DeepSeek V3 Support
The SGLang and DeepSeek teams worked together to get DeepSeek V3 FP8 running on NVIDIA and AMD GPUs from day one. SGLang also has supported MLA optimization and DP attention, making SGLang one of the best open-source LLM engines for running DeepSeek models.
Special thanks to Meituan's Search & Recommend Platform Team and Baseten's Model Performance Team for implementing the model, and DataCrunch for providing GPU resources.
Hardware Recommendation
- 8 x NVIDIA H200 GPUs
If you do not have GPUs with large enough memory, please try multi-node tensor parallelism (help 1 help 2).
Installation & Launch
If you encounter errors when starting the server, ensure the weights have finished downloading. It's recommended to download them beforehand or restart multiple times until all weights are downloaded.
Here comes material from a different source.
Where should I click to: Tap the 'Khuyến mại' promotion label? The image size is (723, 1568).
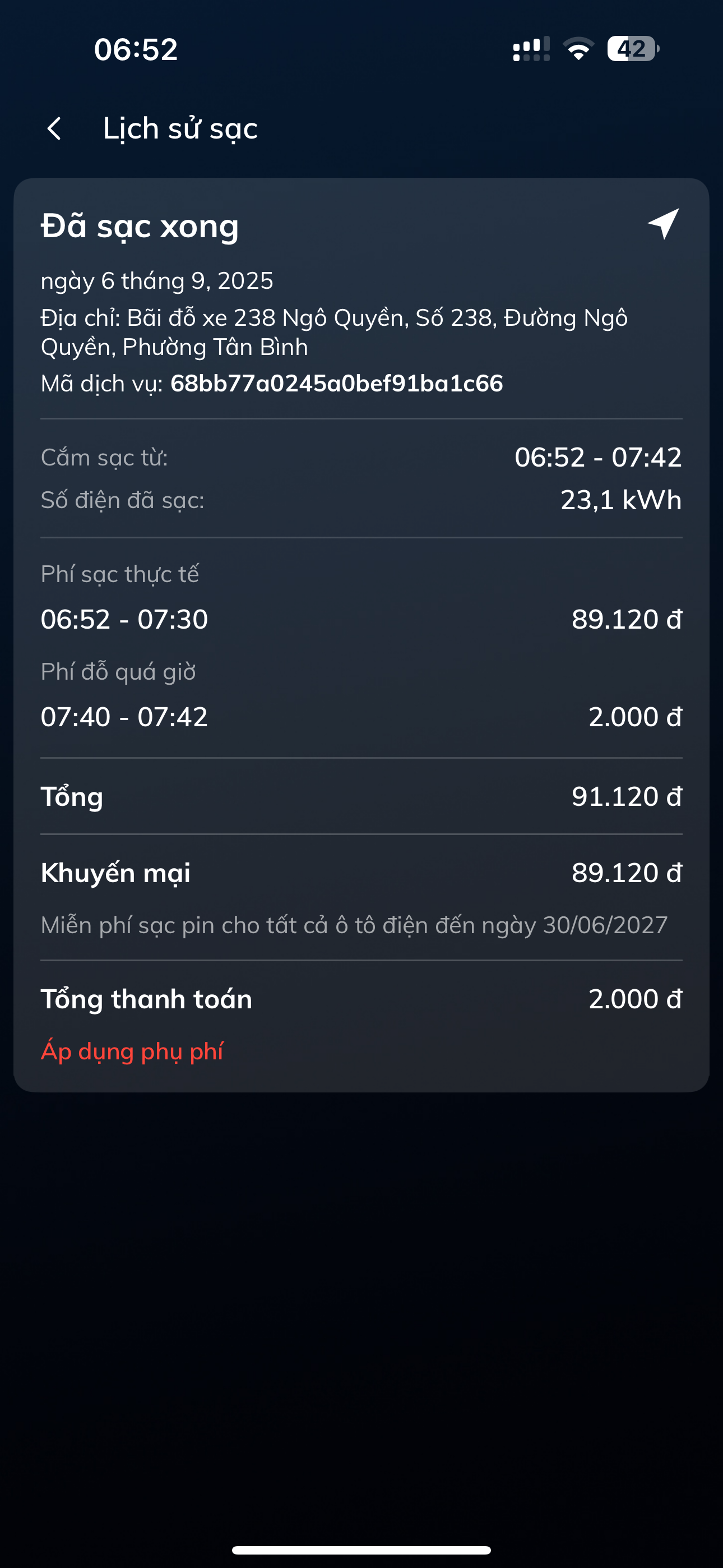point(115,873)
Using Docker (Recommended)
docker run --gpus all --shm-size 32g -p 30000:30000 -v ~/.cache/huggingface:/root/.cache/huggingface --ipc=host lmsysorg/sglang:latest \
python3 -m sglang.launch_server --model deepseek-ai/DeepSeek-V3 --tp 8 --trust-remote-code --port 30000
For high QPS scenarios, add the --enable-dp-attention argument to boost throughput.
Using pip
# Installation
pip install "sglang[all]>=0.4.1.post3" --find-links https://flashinfer.ai/whl/cu124/torch2.4/flashinfer
# Launch
python3 -m sglang.launch_server --model deepseek-ai/DeepSeek-V3 --tp 8 --trust-remote-code
For high QPS scenarios, add the --enable-dp-attention argument to boost throughput.
Example with OpenAI API
import openai
client = openai.Client(
base_url="http://127.0.0.1:30000/v1", api_key="EMPTY")
# Chat completion
response = client.chat.completions.create(
model="default",
messages=[
{"role": "system", "content": "You are a helpful AI assistant"},
{"role": "user", "content": "List 3 countries and their capitals."},
],
temperature=0,
max_tokens=64,
)
print(response)
DeepSeek V3 Optimization Plan
https://github.com/sgl-project/sglang/issues/2591
Appendix
SGLang is the inference engine officially recommended by the DeepSeek team.